The electrostatic potential energy of a system of point charges q1 = 1 µC, q2 = 2 µC, and q3 = 3 µC at the corners of an equilateral triangle whose side s = 30 cm is


a. 1.10 J

b. 0.990 J

c. 0.631 J

d. 0.330 J

e. 0.123 J

Homework Equations

See below.

The Attempt at a Solution

PE = k*q*q_0/(r)

PE_total = [(k*(1*10^-6 C)*(3*10^-6 C)/(.30 m)] + [(k*(1*10^-6 C)*(2*10^-6 C)/(.30 m)] + [(k*(3*10^-6 C)*(2*10^-6 C)/(.30 m)]

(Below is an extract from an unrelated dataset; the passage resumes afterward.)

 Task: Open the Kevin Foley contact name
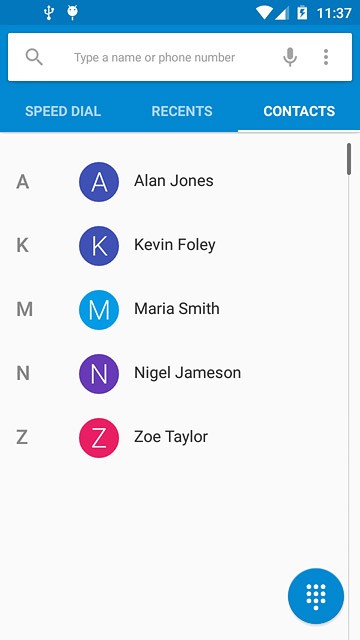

= k/.30 m*[(3*10^-12 C^2) + (2*10^-12) + (6*10^-12)] = 0.3296 J ??

Homework Statement

Two flat parallel plates are a distance d = 0.40 cm apart. The potential difference between the plates is 360 V. The electric field at a point midway between the plates is approximately


a. 90 kN/C

b. 3.6 kN/C

c. 0.9 kN/C

d. zero

e. 3.6*10^5 N/C

Homework Equations

See below.

The Attempt at a Solution

E = delta V/d = 360 V/0.004 m = 90,000 V/m = 90,000 N/C ?

Thanks.

 

[apelling]

Your solutions appear correct to me.

Potential energy is the sum of the energys required to add each charge in sequence (when dealing with discrete charges). You have followed this rule in your calculations adding first the 1 microC, then the 3 microC then the 2 microC (this is implicit in the way you wrote out the equations). The order is not important since E fields superpose linearly (ie they add up in the simplest way).
The second problem also seems right to me. This is a uniform field problem and the calculated value of field strength is constant thoughout the region.